I chatted with the family on the phone tonight. They seem delightful, and I’m confident he’ll have a good time. But still: It’s insane. I can’t even begin to wrap my head around how scary it has to be for him.
So at bedtime tonight I had to tell him what was up. I let him know the names of the people he’d be staying with. I walked him through the weekend, let him know we’d be meeting the family this week before he went to stay with them, and then I asked if he had any questions. He did. He wanted to know if they liked Calvin and Hobbes. I said we could certainly ask. He also wanted to know if they had bunk beds. I wondered with him which bunk he’d chose if they did.
But then his questions took a drastic turn.
“Maybe they’ll like me so much they’ll adopt me, Amy. You never know. Maybe.”
This is the stuff I just can’t handle. T knows he’s up for adoption, but what am I supposed to say to that? How do I help keep his hope alive but not set him up for perpetual disappointment?
The reality? I. Have. No. Clue. What. I’m. Doing.
“Well, buddy. They’re like me. They’re foster parents. They help kids who are in the middle part. They help kids in the in-between.”
“But it’s possible, Amy. You say anything is possible.”
“Yup, you’re right, T. I do say that. But what else do I say?”

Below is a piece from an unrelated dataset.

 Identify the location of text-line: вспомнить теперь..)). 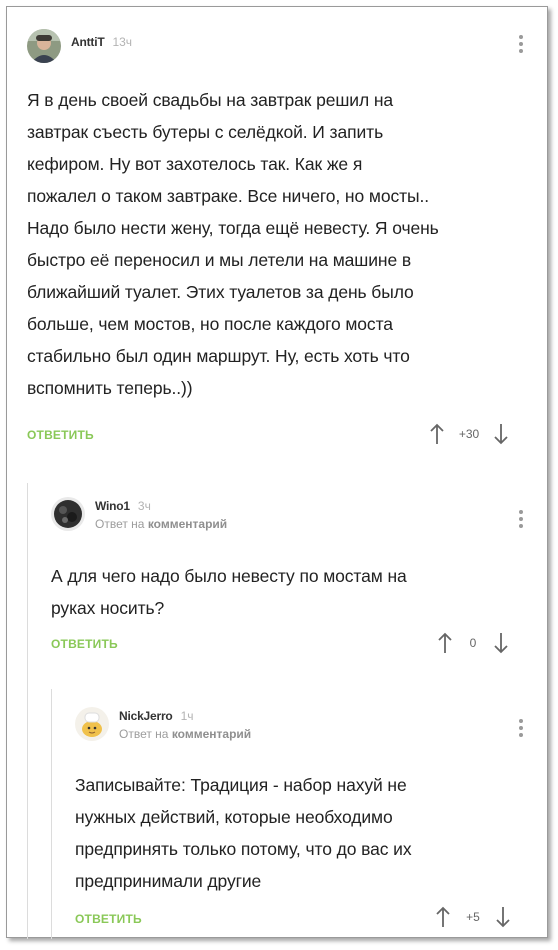
(110, 388).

“Not everything is probable.”
“But, Amy, I just don’t understand. I love it here so much. I want to stay forever. Well, not forever, but until I’m an adult. Why can’t I stay with you until I’m an adult?”
The thing is, my response for a long time was that foster parents help kids who are waiting for their forever family. I would remind him that, if I adopted one kid, I wouldn’t be able to help any other foster kids who needed help in the middle part. He seemed to accept that. He’s sweet and empathetic, and he wouldn’t want to rob another foster kid of help.
But now he knows. He knows some foster parents do also adopt. And so it’s another layer of rejection for him. It’s another layer of hurt and pain and confusion.
So I did my best to look him in the eye and respond. “I’m just a foster parent, dude. I know that’s hard for you to hear. I’m sorry.”
“But, but. But Amy: some foster parents do adopt kids.”
“I know, buddy.”
“I just don’t get it.”
“I don’t get it, either. But I know I’ll always be your friend, okay? Can we agree to always be friends?”
It feels like a kick in the face, and I’m not sure if it stings more for him, or for me.